Assignment ::
Would you please restate the data exactly as it stands, apart from the pictures?

[Saved data entries]
--------
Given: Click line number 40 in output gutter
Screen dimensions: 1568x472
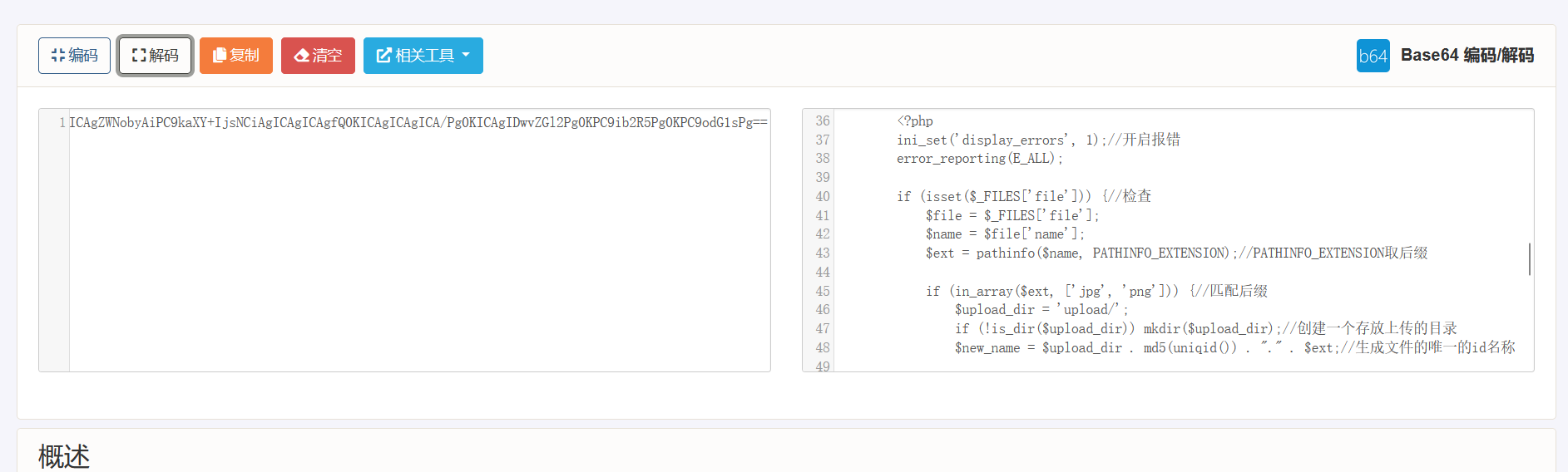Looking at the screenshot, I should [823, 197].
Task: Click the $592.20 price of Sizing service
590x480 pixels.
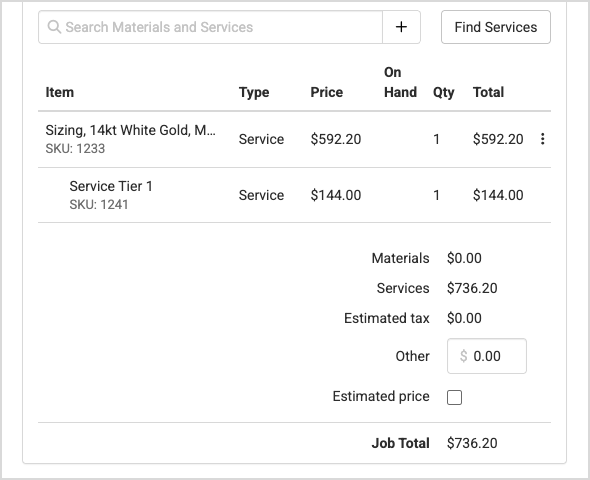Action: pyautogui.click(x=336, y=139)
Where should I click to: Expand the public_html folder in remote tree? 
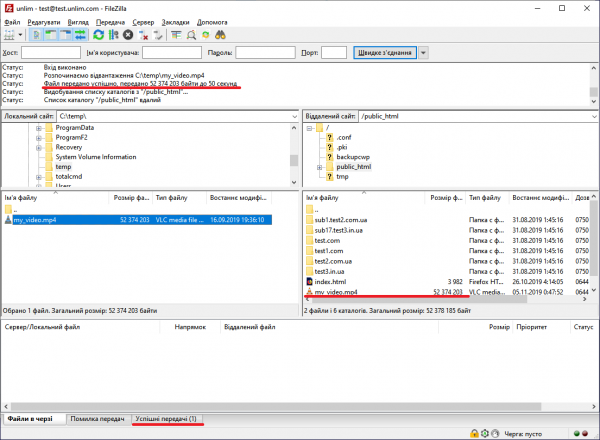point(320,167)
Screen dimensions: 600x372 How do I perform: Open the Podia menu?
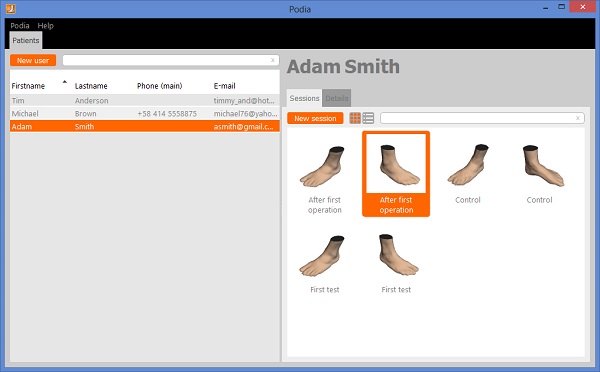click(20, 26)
--------
Answer box ::
Given: Click line number 40 in output gutter
Screen dimensions: 1568x472
Looking at the screenshot, I should [823, 197].
Task: Click the $592.20 price of Sizing service
590x480 pixels.
Action: pyautogui.click(x=336, y=139)
Where should I click to: Expand the public_html folder in remote tree? 
point(320,167)
Screen dimensions: 600x372 How do I perform: Open the Podia menu?
click(20, 26)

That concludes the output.